Success in mining promised career progress or even the prospect of starting your own business. The father of Martin Luther was a Saxon miner who became a furnace foreman and, towards the end of his life, the owner of a copper mine. 10 Martin grew up in the little town of Mansfeld, among mines, furnaces, chopped-down forests and smoke-blackened fields. Since the thirteenth century silver had been mined there, but by the time of Luther’s father it was a copper-smelting town, responsible for up to a quarter of all European production. The bankers of the southern princely states invested in Mansfeld, and Fugger also took an interest. There were about a hundred smelting furnaces in the town, and they were run by masters – this was a respected and well-paid job. Hans Luther ran seven furnaces with 200 workers. The miners were mostly migrants and foreigners, many of them from Bohemia. They were able to stand up for their own interests and wrote collective petitions that are still in the archives. In 1511 the Mansfeld miners formed a professional fraternity.

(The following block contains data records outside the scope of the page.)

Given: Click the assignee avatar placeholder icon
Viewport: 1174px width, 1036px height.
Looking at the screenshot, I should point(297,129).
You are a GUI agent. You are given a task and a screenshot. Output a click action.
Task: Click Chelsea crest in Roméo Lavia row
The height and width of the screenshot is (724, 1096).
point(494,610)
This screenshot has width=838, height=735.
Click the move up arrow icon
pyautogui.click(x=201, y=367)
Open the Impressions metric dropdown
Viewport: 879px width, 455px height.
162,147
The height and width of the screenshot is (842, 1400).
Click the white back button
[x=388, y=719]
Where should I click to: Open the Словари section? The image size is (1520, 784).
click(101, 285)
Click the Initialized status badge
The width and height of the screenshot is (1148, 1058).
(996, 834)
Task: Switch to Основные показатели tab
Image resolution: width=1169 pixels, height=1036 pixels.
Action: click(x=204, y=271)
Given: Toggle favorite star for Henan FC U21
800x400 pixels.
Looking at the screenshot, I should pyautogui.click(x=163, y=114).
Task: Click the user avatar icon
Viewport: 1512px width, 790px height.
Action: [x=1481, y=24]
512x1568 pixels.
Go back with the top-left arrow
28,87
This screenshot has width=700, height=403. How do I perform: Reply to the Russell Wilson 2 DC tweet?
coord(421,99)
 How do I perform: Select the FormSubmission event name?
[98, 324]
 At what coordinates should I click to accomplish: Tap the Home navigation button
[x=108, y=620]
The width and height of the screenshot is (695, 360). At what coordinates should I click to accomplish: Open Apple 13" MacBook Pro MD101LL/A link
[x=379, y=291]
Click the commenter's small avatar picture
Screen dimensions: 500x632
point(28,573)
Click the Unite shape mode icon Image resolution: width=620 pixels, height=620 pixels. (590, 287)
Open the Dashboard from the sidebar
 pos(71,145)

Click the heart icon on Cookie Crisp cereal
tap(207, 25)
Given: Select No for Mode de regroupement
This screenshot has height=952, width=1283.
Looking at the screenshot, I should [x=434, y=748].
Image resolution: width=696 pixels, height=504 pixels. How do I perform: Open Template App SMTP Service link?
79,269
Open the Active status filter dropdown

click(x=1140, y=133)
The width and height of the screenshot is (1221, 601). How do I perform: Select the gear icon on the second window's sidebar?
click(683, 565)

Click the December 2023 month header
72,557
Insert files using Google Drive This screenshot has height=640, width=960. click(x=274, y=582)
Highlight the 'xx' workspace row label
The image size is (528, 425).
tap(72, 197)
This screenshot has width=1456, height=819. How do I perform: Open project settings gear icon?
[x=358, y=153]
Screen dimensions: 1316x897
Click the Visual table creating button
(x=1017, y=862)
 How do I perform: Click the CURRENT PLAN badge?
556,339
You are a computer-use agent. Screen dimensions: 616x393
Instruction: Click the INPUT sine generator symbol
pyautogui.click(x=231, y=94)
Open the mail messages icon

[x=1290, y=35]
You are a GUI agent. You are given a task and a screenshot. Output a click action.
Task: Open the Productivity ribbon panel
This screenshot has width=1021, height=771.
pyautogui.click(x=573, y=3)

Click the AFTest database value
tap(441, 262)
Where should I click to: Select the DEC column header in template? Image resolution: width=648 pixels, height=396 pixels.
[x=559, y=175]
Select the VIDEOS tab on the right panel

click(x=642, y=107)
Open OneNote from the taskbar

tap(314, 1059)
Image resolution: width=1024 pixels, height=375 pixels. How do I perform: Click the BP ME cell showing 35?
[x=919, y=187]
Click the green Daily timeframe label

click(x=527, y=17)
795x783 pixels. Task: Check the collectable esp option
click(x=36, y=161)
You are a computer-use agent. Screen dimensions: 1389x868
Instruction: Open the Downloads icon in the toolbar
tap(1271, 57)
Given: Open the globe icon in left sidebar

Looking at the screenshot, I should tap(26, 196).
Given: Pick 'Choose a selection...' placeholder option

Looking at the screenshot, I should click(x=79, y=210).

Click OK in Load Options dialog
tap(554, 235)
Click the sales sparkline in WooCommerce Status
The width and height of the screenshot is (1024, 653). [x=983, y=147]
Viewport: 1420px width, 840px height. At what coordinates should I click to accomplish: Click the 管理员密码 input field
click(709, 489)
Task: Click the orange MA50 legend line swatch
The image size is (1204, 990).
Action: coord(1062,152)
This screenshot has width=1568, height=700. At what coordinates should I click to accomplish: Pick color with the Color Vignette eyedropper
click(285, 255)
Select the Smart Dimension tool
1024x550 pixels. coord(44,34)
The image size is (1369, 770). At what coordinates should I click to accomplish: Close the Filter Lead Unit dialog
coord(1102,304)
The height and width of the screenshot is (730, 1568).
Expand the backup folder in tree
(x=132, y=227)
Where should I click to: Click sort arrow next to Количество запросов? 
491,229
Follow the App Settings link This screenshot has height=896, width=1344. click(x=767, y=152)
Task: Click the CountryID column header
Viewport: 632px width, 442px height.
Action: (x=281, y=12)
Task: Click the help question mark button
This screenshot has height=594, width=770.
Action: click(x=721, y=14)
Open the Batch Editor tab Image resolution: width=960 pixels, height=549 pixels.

Copper gave excellent rents to the local landowners; during Luther’s time, three of them built castles round Mansfeld. But they were always in conflict: subterranean property rights were difficult to demarcate. After work the miners drank; alcohol relaxed tension and the town was full of taverns and brothels. Many miners had serious diseases of the lungs, stomach and skin. But Martin Luther preserved a fondness for Mansfeld and a sympathy for its problems. Thanks to his father’s income, he was able to study at university and become first a lawyer and then a monk. Giving his blessing to the investors and even the money-lenders, Luther wrote pamphlets against Fugger, the monopolist who had got rich at the expense of the miners’ toil. The miners, Luther’s local admirers, went on strike and occupied the mines. But Fugger was a harsh manager, and it was thought that his men killed some of the protesters. He insisted on having Luther arrested and handed over to the ecclesiastical court. Fugger’s money was behind the imperial Diet of Worms, which found Luther guilty of heresy. After this event, the emperor Charles V handed over control of all book printing in the empire to Fugger. By the end of his life Martin Luther’s father was in debt and had sold his business. His sons inherited land and houses but the creditors kept the mines. The number of working mines and furnaces decreased in Mansfeld; people were leaving the town, and new conflicts broke out among the mine-owners. In January 1546, Luther set off to settle a dispute between the five dukes of Mansfeld; discontented with their falling income, they had personally taken up the management of the mines. Luther persuaded Count Albrecht, one of his supporters, to make peace with his brothers so that they would hand over the management of the mines to an expert. Albrecht failed, and Luther decided that he must take on the task himself. He travelled to the neighbouring city of Eisleben, met the dukes and the miners, and listened to their grievances; it was while occupied with these matters that he died. Martin Luther shook the world with the Reformation but he died while mediating in a mining conflict.
By the 1560s the industry of Mansfeld had come to a complete stop. The silver and copper it produced could not compete with the metals brought from the New World. Neither Luther nor the dukes nor the miners could have imagined such an outcome; the boom and bust that they lived through were unthinkable in a feudal, essentially peasant culture. Complicated and tragic, life needed a new interpretation. It was precisely these conditions that gave rise to the religious doctrine which would change the life of Christians. Luther didn’t believe in portents or prejudices. But the idea of an omnipotent God whose will must be obeyed, even though it couldn’t be understood, dominated his refined imagination as much as it directed his fellow countrymen who descended into the mines every day. Acknowledging evil and believing in the power of good deeds were central parts of this faith.